This summer, the U.S. Department of Labor proposed a new rule that will give 13.5 million workers, including 4.7 million Millennials, a raise if it becomes a regulation. The new rule, which determines who is covered by the Fair Labor Standards Act, more than doubles the annual salary threshold for guaranteed overtime pay from $23,660 to $50,440. This change would guarantee that workers with salaries below this level earn overtime pay—the equivalent of 1.5 times their hourly wage—whenever they work more than 40 hours per week. The fate of the rule will be decided by the Department of Labor after a comment period ends on September. 4, 2015.
The act was originally designed to ensure that white-collar employees who do not have high salaries or control over their work schedules receive fair pay when they work more than 40 hours per week. Overtime rights are crucial to the strength of the middle class. In 1975, the overtime provision covered 62 percent of salaried workers. But under the current salary threshold of $23,660, the law covered only 8 percent of salaried employees as of 2014. Today, if a worker earns anything above $23,660, which is less than the federal poverty level for a family of four, their employer can classify them as exempt from overtime as a “professional,” ”executive,” or “managerial” employee—even if they spend most of their day stocking shelves. Increasing the salary threshold for overtime to $50,440 makes overtime rights available to the middle class once again.
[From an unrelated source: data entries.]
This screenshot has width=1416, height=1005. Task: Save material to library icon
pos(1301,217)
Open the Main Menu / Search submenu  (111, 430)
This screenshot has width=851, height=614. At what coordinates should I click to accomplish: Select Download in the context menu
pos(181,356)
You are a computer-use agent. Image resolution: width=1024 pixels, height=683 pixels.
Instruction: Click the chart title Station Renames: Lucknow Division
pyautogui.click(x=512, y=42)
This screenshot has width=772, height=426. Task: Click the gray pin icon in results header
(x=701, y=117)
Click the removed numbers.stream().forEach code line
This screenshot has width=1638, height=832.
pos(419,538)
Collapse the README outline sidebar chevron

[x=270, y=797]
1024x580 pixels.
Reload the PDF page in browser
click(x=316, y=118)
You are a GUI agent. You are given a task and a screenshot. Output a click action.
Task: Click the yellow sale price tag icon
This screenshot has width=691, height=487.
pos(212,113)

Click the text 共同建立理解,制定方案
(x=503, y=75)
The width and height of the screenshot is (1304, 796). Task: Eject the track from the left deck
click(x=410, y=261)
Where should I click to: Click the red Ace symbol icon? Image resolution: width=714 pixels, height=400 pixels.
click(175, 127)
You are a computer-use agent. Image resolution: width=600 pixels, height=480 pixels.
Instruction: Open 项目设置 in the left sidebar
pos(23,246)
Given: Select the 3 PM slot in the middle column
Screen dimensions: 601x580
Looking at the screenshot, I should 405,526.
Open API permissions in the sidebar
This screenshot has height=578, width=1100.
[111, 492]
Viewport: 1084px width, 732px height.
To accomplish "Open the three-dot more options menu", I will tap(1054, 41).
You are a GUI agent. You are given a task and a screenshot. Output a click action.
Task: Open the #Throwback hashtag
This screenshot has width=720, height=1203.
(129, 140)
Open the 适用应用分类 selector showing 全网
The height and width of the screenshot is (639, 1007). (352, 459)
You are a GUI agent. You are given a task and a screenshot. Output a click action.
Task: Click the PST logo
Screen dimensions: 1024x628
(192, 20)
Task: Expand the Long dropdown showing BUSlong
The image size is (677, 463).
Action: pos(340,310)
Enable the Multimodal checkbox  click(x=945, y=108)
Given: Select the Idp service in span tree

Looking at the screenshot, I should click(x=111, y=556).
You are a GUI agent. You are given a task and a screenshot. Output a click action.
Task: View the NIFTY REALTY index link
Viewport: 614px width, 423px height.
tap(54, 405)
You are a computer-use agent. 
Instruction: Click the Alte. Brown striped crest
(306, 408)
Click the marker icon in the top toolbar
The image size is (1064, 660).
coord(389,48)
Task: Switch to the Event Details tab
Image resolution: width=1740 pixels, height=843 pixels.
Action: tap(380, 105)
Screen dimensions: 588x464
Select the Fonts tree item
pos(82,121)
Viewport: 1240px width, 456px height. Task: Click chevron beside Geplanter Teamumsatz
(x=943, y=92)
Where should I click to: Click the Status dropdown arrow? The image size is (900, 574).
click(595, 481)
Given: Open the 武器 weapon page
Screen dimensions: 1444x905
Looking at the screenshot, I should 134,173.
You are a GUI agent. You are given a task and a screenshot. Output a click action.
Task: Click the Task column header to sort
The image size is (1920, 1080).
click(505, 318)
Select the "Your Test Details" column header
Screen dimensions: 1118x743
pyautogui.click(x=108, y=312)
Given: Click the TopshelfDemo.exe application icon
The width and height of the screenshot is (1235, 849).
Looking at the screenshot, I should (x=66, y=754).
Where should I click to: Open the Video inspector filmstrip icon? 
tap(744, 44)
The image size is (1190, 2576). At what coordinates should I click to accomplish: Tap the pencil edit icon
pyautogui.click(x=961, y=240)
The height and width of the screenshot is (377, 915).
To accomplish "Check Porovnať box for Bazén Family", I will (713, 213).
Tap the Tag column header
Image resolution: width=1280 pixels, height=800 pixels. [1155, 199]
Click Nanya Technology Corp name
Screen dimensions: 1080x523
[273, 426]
Workers younger than age 35 will see the greatest effect
The proposed salary threshold increase is a significant gain for millions of Americans of all ages, but it will especially affect salaried workers under age 35 because they are more likely to have salaries that fall below the new threshold. A vast majority of 16- to 24-year-olds and a substantial proportion of 25- to 34-year-olds would qualify for overtime pay based on their salaries. Seventy percent of 16- to 24-year-olds and 41 percent of 25- to 34-year-olds with full-time salaries in exempt roles earned less than the proposed threshold of $50,440 in 2013.
The strength of the U.S. economy depends on providing Millennials with opportunities to join and build up America’s middle class. But without guaranteed overtime rights, too many people have to work long hours without ever getting ahead. With this new rule, Millennials working more than 40 hours per week will be better able to attain financial stability.
Overtime rights will drive economic growth and give workers more power
In addition to providing fairer pay to the many Millennials who are already employed, increasing the overtime salary threshold provides a powerful incentive to businesses to hire more workers. While the national unemployment rate has recovered significantly since the start of the Great Recession in 2007, Millennials—particularly young Millennials of color—attempting to enter the workforce today still face extremely high unemployment rates.
Worker hours have recovered since the recession, even though unemployment has remained above prerecession levels. This implies that, instead of hiring new workers, firms have simply increased the hours of their current workers. Because the new rule will require a larger range of salaried workers to be paid time and a half when they work more than 40 hours per week, employers have an incentive to hire more workers instead of pushing their current employees to work longer hours.
In addition to incentivizing job creation, reforming overtime rules will boost consumer demand. By increasing the paychecks of workers who become eligible for overtime pay, the rule will enable middle-class workers to spend more money, which in turn means sustainable economic growth from the middle out.
The proposed rule is a win for Millennials’ week-to-week income, but it is also a powerful action by the Obama administration to put more power back into the hands of the American middle class—power that many Millennials have never had. Young workers today started looking for jobs at a low point for pay standards and workforce conditions, and they have never had the same overtime protections as their parents. Saddled by staggering amounts of student debt in a still-recovering economy, Millennials have lacked the bargaining power to push back against jobs that pay unfairly or demand chaotic, unreasonable scheduling. Expanding overtime rights would put more power back into the hands of workers to demand fair pay and reasonable hours.
American workers are more productive than ever, but without overtime protections, too many of them work long hours without getting ahead. Expanding overtime protections to cover workers with annual salaries less than $50,440 reinstates the rights of Americans to fair pay for their work, while also driving economic growth. If the new rule is implemented, it will be especially beneficial for Millennials reaching for the middle class.
Sunny Frothingham is a Policy Advocate for Generation Progress.